Computer Control of Single Cells

Transcription is a highly regulated and inherently stochastic process. The complexity of signal transduction and gene regulation makes it challenging to analyze how the dynamic activity of transcriptional regulators affects stochastic transcription. By combining a fast-acting, photo-regulatable transcription factor with nascent RNA quantification inlive cells and an experimental setup for precise spatiotemporal delivery of light inputs, we constructed a platform for the real-time, single-cell interrogation of transcription in Saccharomyces cerevisiae. We showed that transcriptional activation and deactivation are fast and memoryless. By analyzing the temporal activity of individual cells, we found that transcription occurs in bursts, whose duration and timing are modulated by transcription factor activity. Using our platform, we regulated transcription via light-driven feedback loops at the single-cell level. Feedback markedly reduced cell-to-cell variability and led to qualitative differences in cellular transcriptional dynamics.

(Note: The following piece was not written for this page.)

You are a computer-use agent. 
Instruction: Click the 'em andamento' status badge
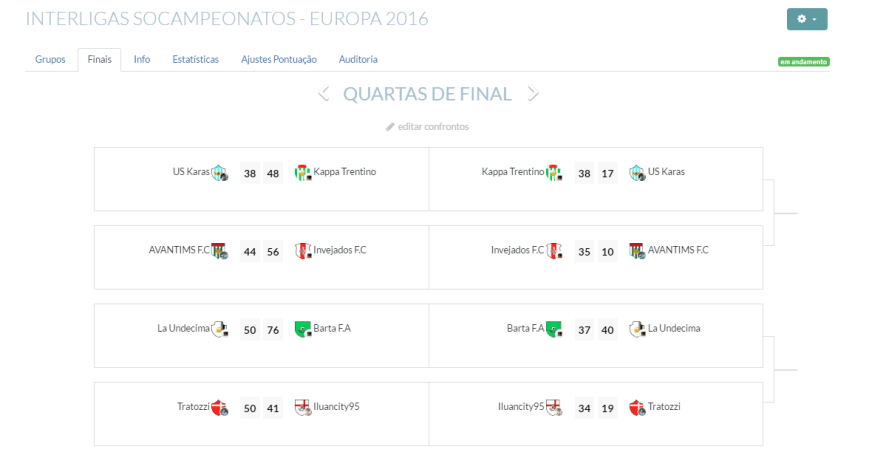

Our platform establishes a flexible method for studying transcriptional dynamics in single cells.

Designing and implementing synthetic biological pattern formation remains challenging due to underlying theoretical complexity as well as the difficulty of engineering multicellular networks biochemically. Here, we used our Cyberloop platform to introduce a cell-in-the-loop approach where living cells interact through in silico signaling, establishing a new testbed to interrogate theoretical principles. We presented an easy-to-use theoretical test to predict the emergence of contrasting patterns in gene expression among laterally inhibiting cells. Guided by the theory, we experimentally demonstrated spontaneous checkerboard patterning where cell-to-cell signaling is emulated with light inputs calculated in silico from real-time gene expression measurements. The scheme successfully produced spontaneous, persistent checkerboard patterns for systems of sixteen patches, in quantitative agreement with theoretical predictions. Our research illustrates the potential of our Cyberloop for understanding pattern formation through emulated cell-to-cell communication.

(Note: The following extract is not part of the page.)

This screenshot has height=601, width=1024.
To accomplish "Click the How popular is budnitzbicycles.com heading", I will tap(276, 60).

As soon as the mammalian embryo inplants in the uterus, gastrulation will start in the epiblast. During gastrulation, the embryonic axes as well as the primary three germ layers are formed: endoderm, mesoderm and ectoderm. Signaling from the extra-embryonic tissues is essential for the onset of gastrulation. However, due to the inaccessibility of the mammalian embryo at this stage of development, it remains unknown what the spatiotemporal dynamics are of these signaling factors during gastrulation and how these affect each other.
We are using our Cyberloop to study signaling dynamics during gastrulation in an organoid model for early embryonic development: gastruloids. Currently, gastruloids resemble many features of early developing embryos but lack a clear internal organisation and a full anterior axis probably due to the absence of extra-embryonic tissues. Our platform enables the simulation of signaling from extrambryonic tissues using optogenetics to get insight into the signaling dynamics contributing to gastrulation. This research is aimed at establishing of an embryonic organoid model that more faithfully recapitulates in vivo embryonic development.